Fotoğraf: Arif Hüdaverdi Yaman / Anadolu Ajansı
Haberin İngilizcesi için tıklayın
Birleşmiş Milletler (BM) Güvenlik Konseyi'nin 2006'da aldığı 1738 ve 2015'te aldığı 2222 sayılı kararlar savaş ve çatışma gölgelerinde görev yapan gazeteci ve sivillerin korunmasını öngörüyor.
Türkiye'nin Suriye'nin kuzeyine yaptığı Barış Pınarı Harekatı'nın ilk yedi gününde ilk belirlemelere göre iki gazeteci öldü, sekiz gazeteci de yaralandı. İki gazetecinin ölümüyle sonuçlanan olay 13 Ekim'de Ras'ul Ayn'dan çıkan konvoya yönelik bomba atılmasıyla yaşandı.
ANHA haber ajansı muhabiri Seed Ehmed'in saldırıda anında, Çıra TV muhabiri Mihemed Hesen Reşo ise tedavi gördüğü hastanede hayatını kaybetti.
Sınır Tanımayan Gazeteciler (RSF) Türkiye Temsilcisi ve bianet raportörü Erol Önderoğlu BM kararlarını hatırlatarak çatışmaya konu tarafları sivil ölümlerin önene geçmesi için önlem almaya çağırdı:
"BM kararları gazetecilerin korunmasını taahhüt ediyor"
"Birleşmiş Milletler Güvenlik Konseyi’nin Aralık 2006’da oy birliğiyle aldığı 1738 sayılı karar, doğrudan gazetecilerin savaş ve çatışma yaşanan bölgelerde gazetecilerin korunmasını taahhüt ediyor.
"Karar ayrıca kişilerin gazeteci gibi hareket ettikleri sürece, çatışan unsurların herhangi bir tarafı yerine konulamayacağını ifade ediyor.
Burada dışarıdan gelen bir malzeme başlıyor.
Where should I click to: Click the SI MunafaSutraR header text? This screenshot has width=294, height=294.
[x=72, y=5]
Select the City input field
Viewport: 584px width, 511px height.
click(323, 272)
"Birleşmiş Milletler 2006’dan beri dünyanın birçok noktasında yaşanan çatışmaları göz önüne alınınca bu metnin yeterli olamayacağına karar verdi ve 2015’te bu sefer savaş ve çatışma bölgelerinde sivillerin korunmasına dair 2222 sayılı kararı aldı.
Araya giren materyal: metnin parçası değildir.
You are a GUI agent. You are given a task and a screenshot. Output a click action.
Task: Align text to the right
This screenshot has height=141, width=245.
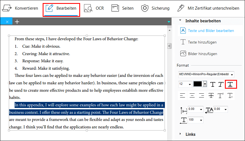point(202,96)
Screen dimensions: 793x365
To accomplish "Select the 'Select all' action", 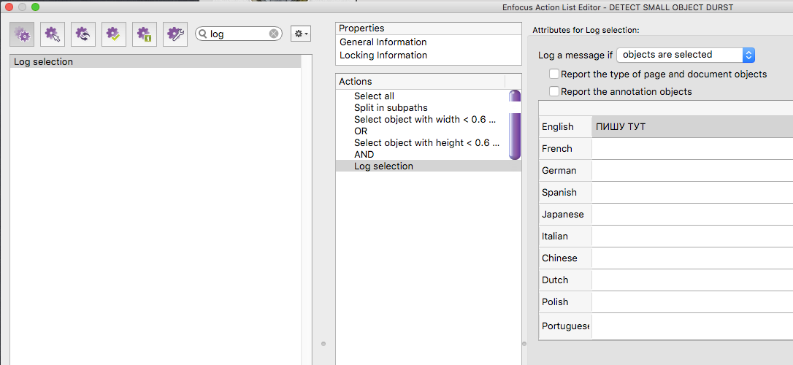I will [374, 96].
"Bu kararla birlikte çatışma ve savaş bölgelerinde çatışan güçler dışında savaşa sağlık yönünden müdahale etmek durumunda olan sivil personel, savaşı yerli yerinde araştıran sivil görevliler ve çatışma konusunda kamuoyunu bilgilendiren gazeteciler koruma altına alındı.
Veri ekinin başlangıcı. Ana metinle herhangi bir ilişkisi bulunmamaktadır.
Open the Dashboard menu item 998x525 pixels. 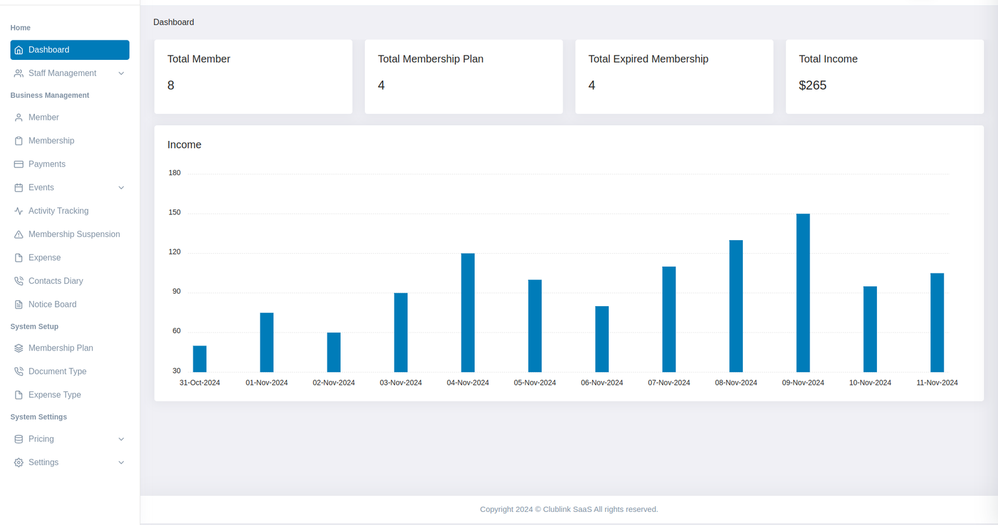[x=69, y=50]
"2006’da alınan 1738 sayılı karara oranla bu karar sivil kişilerin korunması ve hedef alınmaması yönünden daha geniş bir karar.
"Ölüm, gazetecilerin haber uğruna karşı karşıya kaldıkları bir bedel haline geldi"
"Sınır Tanımayan Gazeteciler’in (RSF) raporuna göre 2018’de dünya genelinde 80 gazeteci hayatını kaybetti. 2018’de öldürülen 80 gazeteciden 44’ü yani yüzde 55’i çatışma bölgelerinde öldürüldü.
"Eğer örgütlü suçların hâklim olduğu bölgeleri ya da asayişin olmadığı bölgeleri bir kenara bıraktığımız zaman habercilerin çatışma ya da savaş bölgelerinde öldürülmesi, gazetecilerin haber uğruna karşı karşıya kaldıkları bir bedel haline geldi.
"Bu uluslararası taahhüt karşısında devletlerin operasyon yürütürken müdahale ettikleri bölgede Birleşmiş Milletler kararlarını göz önüne alınarak, bölgede sivil olarak kabul edilebilecek unsurların olup olmadığını gözetmesi gerekiyor.
"Birleşmiş Milletler’in bu kararları aslında Türkiye’nin Suriye’nin kuzeyine yaptığı operasyon sırasında Kamışlı’da doğrudan hedef haline getirilen ve konvoyun arkasında bulunan uluslararası medya temsilcilerinin kıl payı kurtulduğu durumu yansıtıyor.
"Saldıran taraf saldırıdan sorumlu tutacak"
"Dolayısıyla gelecek günlerde silahlar bırakılmazsa gittikçe karışlık gösterecek bu bölgede Birleşmiş Milletler kararları gereği gazetecilerden uzak durulmasını gerekiyor.
"Sınır Tanımayan Gazeteciler olarak önümüzdeki günlerde de medya temsilcilerinin hedef alınması durumundaysa hangi ülke veya hangi çatışan unsur olursa olsun saldırıdan sorumlu tutacağımızı bildiriyoruz.
"Hatırlatmakta fayda var ki, bu bölgelerde gazetecilerin sahaya uygun ekipmanlarla kuşanması kadar gazeteci ilke ve prensipleri çerçevesinde hareket etmesi de o kadar önemli." (HA)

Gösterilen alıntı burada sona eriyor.